# DATA TO USE
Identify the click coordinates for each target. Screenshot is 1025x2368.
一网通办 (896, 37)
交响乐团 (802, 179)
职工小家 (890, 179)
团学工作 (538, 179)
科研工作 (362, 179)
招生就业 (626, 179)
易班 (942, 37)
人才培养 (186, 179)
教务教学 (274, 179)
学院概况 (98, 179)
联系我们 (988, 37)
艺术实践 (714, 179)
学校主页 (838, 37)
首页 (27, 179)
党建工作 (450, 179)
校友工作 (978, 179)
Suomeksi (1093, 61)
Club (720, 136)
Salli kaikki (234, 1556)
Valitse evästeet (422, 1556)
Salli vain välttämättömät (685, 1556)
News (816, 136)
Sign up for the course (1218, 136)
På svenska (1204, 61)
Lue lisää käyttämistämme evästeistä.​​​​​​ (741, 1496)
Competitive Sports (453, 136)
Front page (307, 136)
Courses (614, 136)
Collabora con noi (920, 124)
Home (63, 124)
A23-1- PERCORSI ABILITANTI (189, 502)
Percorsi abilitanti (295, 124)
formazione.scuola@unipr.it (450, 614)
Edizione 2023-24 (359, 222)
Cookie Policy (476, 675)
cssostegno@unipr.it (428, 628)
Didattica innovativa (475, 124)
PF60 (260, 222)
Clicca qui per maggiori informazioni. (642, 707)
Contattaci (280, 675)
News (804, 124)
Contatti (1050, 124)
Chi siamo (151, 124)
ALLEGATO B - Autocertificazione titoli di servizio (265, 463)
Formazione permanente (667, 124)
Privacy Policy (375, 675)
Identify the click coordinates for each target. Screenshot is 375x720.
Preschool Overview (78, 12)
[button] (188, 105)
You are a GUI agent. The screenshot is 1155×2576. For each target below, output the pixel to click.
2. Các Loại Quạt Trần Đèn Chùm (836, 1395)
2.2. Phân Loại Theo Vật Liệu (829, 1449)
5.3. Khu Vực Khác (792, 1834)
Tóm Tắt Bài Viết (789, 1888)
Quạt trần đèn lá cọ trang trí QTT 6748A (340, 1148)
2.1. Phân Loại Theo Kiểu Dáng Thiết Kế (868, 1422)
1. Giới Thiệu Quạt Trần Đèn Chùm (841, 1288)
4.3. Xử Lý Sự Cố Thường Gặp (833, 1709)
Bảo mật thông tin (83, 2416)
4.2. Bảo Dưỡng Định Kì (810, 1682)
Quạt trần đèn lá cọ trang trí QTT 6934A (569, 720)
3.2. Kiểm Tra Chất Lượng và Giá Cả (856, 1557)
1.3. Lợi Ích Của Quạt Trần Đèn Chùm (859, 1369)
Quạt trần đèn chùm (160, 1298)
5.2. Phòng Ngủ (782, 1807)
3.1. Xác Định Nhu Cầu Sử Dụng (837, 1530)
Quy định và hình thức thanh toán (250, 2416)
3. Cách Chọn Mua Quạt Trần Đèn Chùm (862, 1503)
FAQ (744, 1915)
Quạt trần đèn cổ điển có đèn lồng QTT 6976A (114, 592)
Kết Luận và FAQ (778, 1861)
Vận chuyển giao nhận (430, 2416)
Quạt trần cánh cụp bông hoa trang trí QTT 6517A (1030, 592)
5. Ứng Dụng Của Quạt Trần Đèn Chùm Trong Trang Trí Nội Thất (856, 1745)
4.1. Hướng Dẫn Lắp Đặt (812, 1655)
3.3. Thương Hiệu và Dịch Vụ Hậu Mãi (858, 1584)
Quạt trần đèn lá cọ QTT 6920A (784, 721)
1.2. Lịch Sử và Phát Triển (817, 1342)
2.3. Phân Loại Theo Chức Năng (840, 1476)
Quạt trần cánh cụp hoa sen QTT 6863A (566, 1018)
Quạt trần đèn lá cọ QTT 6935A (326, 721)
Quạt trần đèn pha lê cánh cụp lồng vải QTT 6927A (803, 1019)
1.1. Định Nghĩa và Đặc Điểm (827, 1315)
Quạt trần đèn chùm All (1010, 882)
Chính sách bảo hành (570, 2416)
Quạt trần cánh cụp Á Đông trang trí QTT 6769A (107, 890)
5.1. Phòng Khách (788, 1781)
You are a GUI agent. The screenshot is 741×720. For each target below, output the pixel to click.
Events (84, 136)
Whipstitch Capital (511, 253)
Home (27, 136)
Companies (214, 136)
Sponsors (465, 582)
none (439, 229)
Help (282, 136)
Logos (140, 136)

# STATED EXERCISE
Substitute "Clubs" for "Club" in the records starting with the line containing "校友工作 (978, 179)" and going on through the line containing "2. Các Loại Quạt Trần Đèn Chùm (836, 1395)", leaving everything else unchanged. Give back only those lines.

# CORRECT RESPONSE
校友工作 (978, 179)
Suomeksi (1093, 61)
Clubs (720, 136)
Salli kaikki (234, 1556)
Valitse evästeet (422, 1556)
Salli vain välttämättömät (685, 1556)
News (816, 136)
Sign up for the course (1218, 136)
På svenska (1204, 61)
Lue lisää käyttämistämme evästeistä.​​​​​​ (741, 1496)
Competitive Sports (453, 136)
Front page (307, 136)
Courses (614, 136)
Collabora con noi (920, 124)
Home (63, 124)
A23-1- PERCORSI ABILITANTI (189, 502)
Percorsi abilitanti (295, 124)
formazione.scuola@unipr.it (450, 614)
Edizione 2023-24 (359, 222)
Cookie Policy (476, 675)
cssostegno@unipr.it (428, 628)
Didattica innovativa (475, 124)
PF60 (260, 222)
Clicca qui per maggiori informazioni. (642, 707)
Contattaci (280, 675)
News (804, 124)
Contatti (1050, 124)
Chi siamo (151, 124)
ALLEGATO B - Autocertificazione titoli di servizio (265, 463)
Formazione permanente (667, 124)
Privacy Policy (375, 675)
Identify the click coordinates for each target. Screenshot is 375x720.
Preschool Overview (78, 12)
[button] (188, 105)
You are a GUI agent. The screenshot is 1155×2576. For each target below, output the pixel to click.
2. Các Loại Quạt Trần Đèn Chùm (836, 1395)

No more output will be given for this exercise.